For me, optimal is to use something like OneNote, which you can use with a pen
(iPad/Surface), and it recognizes what you handwrite

------
AndrewOMartin
The article appears to conflate notetaking by hand versus notetaking on a
keyboard with summarised notes versus verbatim notes.

There is a paradox here though, and I'm experiencing it myself as I review
10yrs of note books filled during the course of my PhD. I was hoping to find
lots of forgotten treasures but I'm discovering more and more that anything I
wrote down was also retained (more or less), of course anything not written
down was lost to time. It's as if I may as well have been writing onto a
ceramic tile with a drinking straw.

------
sigmonsays
personally I have a notebook and when learning new things or in meetings for
building software.
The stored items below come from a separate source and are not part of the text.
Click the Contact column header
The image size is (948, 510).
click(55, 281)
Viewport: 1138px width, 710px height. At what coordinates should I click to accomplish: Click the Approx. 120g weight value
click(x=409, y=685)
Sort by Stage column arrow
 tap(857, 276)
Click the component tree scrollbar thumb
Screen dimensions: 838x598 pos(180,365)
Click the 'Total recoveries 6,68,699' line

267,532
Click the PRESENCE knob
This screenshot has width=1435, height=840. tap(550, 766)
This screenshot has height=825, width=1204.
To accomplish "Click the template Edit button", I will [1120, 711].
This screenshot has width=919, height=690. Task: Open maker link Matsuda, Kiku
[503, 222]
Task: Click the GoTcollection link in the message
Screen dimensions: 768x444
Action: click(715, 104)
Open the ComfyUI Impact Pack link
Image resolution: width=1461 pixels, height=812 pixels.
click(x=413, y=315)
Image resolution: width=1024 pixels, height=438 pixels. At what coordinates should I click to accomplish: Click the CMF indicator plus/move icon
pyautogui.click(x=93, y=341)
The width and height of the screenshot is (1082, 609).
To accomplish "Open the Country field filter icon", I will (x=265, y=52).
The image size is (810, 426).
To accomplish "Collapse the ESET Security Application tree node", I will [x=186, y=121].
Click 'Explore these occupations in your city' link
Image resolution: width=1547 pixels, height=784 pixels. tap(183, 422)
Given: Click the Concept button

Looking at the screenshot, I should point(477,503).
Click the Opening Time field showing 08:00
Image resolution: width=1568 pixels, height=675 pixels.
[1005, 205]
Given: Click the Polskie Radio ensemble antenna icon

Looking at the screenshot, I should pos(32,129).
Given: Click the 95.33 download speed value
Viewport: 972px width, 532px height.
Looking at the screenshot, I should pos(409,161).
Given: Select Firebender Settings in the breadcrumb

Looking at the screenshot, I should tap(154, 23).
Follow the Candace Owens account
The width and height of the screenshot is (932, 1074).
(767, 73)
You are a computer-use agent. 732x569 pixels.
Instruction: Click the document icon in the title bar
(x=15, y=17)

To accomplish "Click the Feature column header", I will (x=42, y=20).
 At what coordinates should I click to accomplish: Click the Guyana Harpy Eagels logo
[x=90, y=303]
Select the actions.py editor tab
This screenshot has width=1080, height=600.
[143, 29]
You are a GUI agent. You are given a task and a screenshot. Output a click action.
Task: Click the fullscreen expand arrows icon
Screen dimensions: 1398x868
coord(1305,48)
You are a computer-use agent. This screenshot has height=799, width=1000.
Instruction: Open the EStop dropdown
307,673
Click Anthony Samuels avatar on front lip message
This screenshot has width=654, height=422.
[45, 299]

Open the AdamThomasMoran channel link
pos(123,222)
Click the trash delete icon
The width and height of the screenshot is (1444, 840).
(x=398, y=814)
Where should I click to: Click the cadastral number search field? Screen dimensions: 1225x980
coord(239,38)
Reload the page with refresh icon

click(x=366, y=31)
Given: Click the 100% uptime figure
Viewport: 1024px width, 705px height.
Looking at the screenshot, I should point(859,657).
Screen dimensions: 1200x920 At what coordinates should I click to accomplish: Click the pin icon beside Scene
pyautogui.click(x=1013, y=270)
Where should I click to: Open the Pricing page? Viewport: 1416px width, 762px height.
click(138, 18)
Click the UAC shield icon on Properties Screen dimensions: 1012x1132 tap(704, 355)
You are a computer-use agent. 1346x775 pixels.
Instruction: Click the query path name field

I write key things down. Just this alone allows me to
remember more, recall things much later and provide structure for exploring
and learning more. Plus old notebooks are kinda fun to skim through and look
back on when updating a resume.

------
AniseAbyss
The last time I actually wrote something down I couldn't decipher my own
handwriting so yeah about that...

------
mraza007
This is why i got my self a remarkable tablet so i don’t have to deal with
paper anymore

------
SenpaiHurricane
I recommend to use stone tablets...

------
soniman
This is going to get downvoted but note taking is yak shaving. Don't waste any
time thinking about optimal note taking.

------
afrojack123
The year was 1970. Fred Flintstone time travelled to the future. Amazed at the
efficiency of digital note-taking, he renounces hand-written notes. Fred
Flintstone now uses his memory to remember actions that build things, not
useless, easily searchable facts like fire is good.